Si apre la strada verso una situazione dove gli esseri umani si trovano obbligati a convivere con entità digitali dotate di propria autonomia ed 'intelligenza'.
L'informatica come servizio
Un differente modo di intendere l'informatica e le tecnologie digitali vede ogni costrutto digitale come strumento creato da esseri umani ed usato da esseri umani. Esseri umani agenti e pensanti, viventi nel mondo, presenti con il proprio corpo, legati tra di loro da relazioni sociali. Consapevoli del proprio agire politico.
Ogni costrutto digitale, in questo caso, resta un 'utensile' nelle mani dell'essere umano.
In entrambi i casi l'informatica contempla il necessario lavoro di tecnici specialisti.
Ma nel primo caso i tecnici digitali si pongono come esperti esterni, che creano mondi per gli altri esseri umani, abbassati da cittadini a passivi utenti. Nel secondo caso i tecnici digitali mantengono invece la consapevolezza del loro appartenere alla comunità sociale, del loro essere anch'essi cittadini del mondo.
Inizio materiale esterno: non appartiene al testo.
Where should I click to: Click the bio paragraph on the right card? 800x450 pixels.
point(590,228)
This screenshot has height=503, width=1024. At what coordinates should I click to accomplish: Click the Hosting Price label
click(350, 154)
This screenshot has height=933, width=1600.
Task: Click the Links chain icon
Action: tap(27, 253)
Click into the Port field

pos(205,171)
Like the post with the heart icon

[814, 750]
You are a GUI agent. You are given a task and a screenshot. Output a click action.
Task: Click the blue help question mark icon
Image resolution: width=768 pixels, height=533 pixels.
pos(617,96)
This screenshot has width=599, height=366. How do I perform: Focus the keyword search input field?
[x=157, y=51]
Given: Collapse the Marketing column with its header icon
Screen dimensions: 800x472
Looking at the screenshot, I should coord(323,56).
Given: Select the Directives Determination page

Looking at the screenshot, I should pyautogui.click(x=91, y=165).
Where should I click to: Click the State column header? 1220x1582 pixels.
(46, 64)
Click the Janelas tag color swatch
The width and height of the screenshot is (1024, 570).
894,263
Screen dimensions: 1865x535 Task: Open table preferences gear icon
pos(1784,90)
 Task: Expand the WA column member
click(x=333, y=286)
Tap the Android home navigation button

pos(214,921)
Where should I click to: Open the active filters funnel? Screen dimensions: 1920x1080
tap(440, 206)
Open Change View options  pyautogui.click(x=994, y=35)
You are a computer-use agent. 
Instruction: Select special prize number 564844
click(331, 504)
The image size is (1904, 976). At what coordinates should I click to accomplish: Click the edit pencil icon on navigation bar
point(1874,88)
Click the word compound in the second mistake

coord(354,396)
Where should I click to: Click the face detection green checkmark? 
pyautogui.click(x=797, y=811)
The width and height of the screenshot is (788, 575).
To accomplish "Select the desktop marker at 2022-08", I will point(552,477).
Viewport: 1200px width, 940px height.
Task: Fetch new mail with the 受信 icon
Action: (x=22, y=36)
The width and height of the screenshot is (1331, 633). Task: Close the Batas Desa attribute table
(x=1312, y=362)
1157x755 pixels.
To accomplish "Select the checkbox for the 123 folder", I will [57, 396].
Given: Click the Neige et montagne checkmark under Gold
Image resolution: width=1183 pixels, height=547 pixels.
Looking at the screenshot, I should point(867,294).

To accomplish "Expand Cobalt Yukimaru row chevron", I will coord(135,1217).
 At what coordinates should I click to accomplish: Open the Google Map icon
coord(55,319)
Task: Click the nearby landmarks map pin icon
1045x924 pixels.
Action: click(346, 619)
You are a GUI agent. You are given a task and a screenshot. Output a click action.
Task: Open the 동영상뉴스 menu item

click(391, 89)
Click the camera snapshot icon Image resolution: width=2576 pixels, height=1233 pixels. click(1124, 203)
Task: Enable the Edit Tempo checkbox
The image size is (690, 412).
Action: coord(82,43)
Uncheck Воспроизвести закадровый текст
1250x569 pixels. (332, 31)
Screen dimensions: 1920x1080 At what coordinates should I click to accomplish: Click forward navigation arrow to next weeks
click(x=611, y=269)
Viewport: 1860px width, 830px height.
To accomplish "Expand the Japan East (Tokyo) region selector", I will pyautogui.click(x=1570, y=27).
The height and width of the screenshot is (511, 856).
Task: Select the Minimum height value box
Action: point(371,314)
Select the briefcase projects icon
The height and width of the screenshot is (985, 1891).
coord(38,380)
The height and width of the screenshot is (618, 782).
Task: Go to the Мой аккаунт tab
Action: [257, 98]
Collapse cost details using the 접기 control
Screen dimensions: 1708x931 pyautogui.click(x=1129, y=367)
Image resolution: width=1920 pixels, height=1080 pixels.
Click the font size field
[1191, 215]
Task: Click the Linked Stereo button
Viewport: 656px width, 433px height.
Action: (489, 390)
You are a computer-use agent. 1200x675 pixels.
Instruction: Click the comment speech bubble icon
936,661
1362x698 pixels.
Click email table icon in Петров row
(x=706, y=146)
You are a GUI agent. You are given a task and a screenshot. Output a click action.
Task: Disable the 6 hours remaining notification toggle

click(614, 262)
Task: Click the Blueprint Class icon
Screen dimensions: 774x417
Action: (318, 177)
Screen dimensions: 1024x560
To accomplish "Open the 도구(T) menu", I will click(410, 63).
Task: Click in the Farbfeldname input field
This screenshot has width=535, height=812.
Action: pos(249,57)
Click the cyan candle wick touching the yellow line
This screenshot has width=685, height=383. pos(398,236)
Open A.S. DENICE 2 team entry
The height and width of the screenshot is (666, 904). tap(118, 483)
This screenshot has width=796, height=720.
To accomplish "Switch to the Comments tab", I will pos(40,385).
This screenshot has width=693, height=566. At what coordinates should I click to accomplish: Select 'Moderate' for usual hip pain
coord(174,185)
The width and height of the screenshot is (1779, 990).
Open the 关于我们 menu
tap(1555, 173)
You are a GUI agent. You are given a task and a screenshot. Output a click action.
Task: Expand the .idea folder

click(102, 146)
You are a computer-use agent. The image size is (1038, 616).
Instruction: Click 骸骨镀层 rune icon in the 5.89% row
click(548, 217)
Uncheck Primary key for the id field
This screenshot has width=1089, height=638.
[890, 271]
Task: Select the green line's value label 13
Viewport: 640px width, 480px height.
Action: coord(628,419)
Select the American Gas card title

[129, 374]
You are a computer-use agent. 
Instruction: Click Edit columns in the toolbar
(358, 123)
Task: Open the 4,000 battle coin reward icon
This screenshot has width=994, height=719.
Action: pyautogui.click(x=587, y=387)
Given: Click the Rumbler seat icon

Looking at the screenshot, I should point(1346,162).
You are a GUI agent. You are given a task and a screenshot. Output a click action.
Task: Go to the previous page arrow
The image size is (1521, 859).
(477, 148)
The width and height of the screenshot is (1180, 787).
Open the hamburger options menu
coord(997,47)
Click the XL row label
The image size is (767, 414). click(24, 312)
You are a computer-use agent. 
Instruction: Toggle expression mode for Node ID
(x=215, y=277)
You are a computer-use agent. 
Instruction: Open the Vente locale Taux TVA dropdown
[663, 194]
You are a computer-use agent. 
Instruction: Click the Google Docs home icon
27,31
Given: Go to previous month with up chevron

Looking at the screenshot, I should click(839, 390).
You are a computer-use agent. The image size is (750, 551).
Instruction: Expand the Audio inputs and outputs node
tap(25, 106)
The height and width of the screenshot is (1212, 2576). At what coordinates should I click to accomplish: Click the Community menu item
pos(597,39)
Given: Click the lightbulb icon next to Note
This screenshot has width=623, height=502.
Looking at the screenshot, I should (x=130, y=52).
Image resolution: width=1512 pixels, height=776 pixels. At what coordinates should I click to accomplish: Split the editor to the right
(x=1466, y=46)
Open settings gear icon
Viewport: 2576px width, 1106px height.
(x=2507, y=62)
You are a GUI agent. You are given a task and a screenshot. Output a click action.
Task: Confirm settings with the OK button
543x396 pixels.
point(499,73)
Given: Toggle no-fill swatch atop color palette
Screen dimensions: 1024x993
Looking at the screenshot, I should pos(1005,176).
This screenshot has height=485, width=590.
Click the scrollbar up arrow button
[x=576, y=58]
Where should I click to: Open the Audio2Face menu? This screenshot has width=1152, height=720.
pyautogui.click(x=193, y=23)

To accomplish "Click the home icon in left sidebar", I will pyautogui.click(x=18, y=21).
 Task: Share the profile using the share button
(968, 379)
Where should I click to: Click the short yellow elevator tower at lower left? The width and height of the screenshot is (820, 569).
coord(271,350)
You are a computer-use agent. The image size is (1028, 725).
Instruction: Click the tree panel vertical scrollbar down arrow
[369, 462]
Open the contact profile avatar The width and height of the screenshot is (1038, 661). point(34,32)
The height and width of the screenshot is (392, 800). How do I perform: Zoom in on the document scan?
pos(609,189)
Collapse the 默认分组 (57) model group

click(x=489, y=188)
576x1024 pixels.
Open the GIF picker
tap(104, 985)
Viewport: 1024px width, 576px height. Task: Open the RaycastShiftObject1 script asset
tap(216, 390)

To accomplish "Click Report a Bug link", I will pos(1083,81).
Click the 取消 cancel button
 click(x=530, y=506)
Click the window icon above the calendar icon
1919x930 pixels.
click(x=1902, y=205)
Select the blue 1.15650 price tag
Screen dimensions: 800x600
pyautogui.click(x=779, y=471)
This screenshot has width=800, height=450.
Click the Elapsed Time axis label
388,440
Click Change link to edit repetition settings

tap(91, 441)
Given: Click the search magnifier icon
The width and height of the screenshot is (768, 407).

Stante il primo modo di intendere l'informatica si pone un problema che tocca le basi dello stesso concetto di 'legge'. Perché le leggi veramente vigenti sono le leggi -i vincoli sociali, le norme di comportamento- espresse in forma di software, applicazione, algoritmo.
Software, applicazioni, algoritmi, sono documenti scritti in un codice noto solo ai tecnici e destinati ad istruire una macchina a funzionare in un certo modo. Cosicché per conoscere ciò che è scritto in codice digitale, il cittadino deve affidarsi a macchine e a tecnici specialisti.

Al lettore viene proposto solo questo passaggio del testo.